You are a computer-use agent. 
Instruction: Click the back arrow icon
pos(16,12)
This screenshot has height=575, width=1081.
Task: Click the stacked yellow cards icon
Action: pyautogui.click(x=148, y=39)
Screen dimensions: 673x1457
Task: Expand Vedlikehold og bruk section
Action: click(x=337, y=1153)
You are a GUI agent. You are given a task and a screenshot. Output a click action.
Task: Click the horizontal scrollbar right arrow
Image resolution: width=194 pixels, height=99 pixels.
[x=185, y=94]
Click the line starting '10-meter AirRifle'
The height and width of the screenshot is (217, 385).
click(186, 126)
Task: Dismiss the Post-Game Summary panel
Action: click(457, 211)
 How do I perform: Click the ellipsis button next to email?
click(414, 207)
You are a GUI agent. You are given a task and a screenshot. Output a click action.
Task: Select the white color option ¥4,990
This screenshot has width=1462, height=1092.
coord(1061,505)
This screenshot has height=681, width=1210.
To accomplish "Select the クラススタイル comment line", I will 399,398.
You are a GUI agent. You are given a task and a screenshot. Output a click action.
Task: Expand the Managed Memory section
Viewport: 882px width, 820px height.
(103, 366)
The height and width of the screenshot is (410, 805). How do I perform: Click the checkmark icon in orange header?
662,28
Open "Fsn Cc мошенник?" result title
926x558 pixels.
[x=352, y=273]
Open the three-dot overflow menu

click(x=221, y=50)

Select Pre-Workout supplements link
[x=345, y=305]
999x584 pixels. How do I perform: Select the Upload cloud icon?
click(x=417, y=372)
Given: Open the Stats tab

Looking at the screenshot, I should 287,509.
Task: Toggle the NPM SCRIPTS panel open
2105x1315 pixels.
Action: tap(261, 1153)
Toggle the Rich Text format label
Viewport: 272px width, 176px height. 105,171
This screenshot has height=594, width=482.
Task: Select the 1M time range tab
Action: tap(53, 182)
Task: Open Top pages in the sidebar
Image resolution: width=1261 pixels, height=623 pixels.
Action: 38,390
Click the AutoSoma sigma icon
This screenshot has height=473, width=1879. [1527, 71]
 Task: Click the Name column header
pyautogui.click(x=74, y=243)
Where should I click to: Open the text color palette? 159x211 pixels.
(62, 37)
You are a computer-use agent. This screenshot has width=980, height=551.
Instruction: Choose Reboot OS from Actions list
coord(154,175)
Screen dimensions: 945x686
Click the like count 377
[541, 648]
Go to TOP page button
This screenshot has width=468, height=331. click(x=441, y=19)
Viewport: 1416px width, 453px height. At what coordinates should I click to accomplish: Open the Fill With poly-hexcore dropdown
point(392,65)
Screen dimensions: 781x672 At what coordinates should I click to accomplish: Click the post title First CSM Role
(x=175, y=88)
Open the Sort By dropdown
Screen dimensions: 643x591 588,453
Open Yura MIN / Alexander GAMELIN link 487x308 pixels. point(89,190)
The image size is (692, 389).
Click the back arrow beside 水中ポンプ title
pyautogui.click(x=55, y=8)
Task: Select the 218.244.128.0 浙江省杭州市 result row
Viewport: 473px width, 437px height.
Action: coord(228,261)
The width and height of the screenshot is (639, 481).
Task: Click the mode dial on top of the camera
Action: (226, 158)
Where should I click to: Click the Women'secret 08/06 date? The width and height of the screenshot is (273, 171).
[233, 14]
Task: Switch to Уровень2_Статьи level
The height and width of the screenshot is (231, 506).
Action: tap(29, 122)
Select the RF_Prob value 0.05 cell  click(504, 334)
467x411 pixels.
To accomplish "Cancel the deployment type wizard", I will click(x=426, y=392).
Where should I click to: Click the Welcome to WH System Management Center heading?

§

## TASK DESCRIPTION:
In the data above, find the line that contains "999x584 pixels. How" and the line that contains "Task: Select the 218.244.128.0". Repeat exactly those lines and every line between them, and only those.

## SOLUTION FOR THIS TASK:
999x584 pixels. How do I perform: Select the Upload cloud icon?
click(x=417, y=372)
Given: Open the Stats tab

Looking at the screenshot, I should 287,509.
Task: Toggle the NPM SCRIPTS panel open
2105x1315 pixels.
Action: tap(261, 1153)
Toggle the Rich Text format label
Viewport: 272px width, 176px height. 105,171
This screenshot has height=594, width=482.
Task: Select the 1M time range tab
Action: tap(53, 182)
Task: Open Top pages in the sidebar
Image resolution: width=1261 pixels, height=623 pixels.
Action: 38,390
Click the AutoSoma sigma icon
This screenshot has height=473, width=1879. [1527, 71]
 Task: Click the Name column header
pyautogui.click(x=74, y=243)
Where should I click to: Open the text color palette? 159x211 pixels.
(62, 37)
You are a computer-use agent. This screenshot has width=980, height=551.
Instruction: Choose Reboot OS from Actions list
coord(154,175)
Screen dimensions: 945x686
Click the like count 377
[541, 648]
Go to TOP page button
This screenshot has width=468, height=331. click(x=441, y=19)
Viewport: 1416px width, 453px height. At what coordinates should I click to accomplish: Open the Fill With poly-hexcore dropdown
point(392,65)
Screen dimensions: 781x672 At what coordinates should I click to accomplish: Click the post title First CSM Role
(x=175, y=88)
Open the Sort By dropdown
Screen dimensions: 643x591 588,453
Open Yura MIN / Alexander GAMELIN link 487x308 pixels. point(89,190)
The image size is (692, 389).
Click the back arrow beside 水中ポンプ title
pyautogui.click(x=55, y=8)
Task: Select the 218.244.128.0 浙江省杭州市 result row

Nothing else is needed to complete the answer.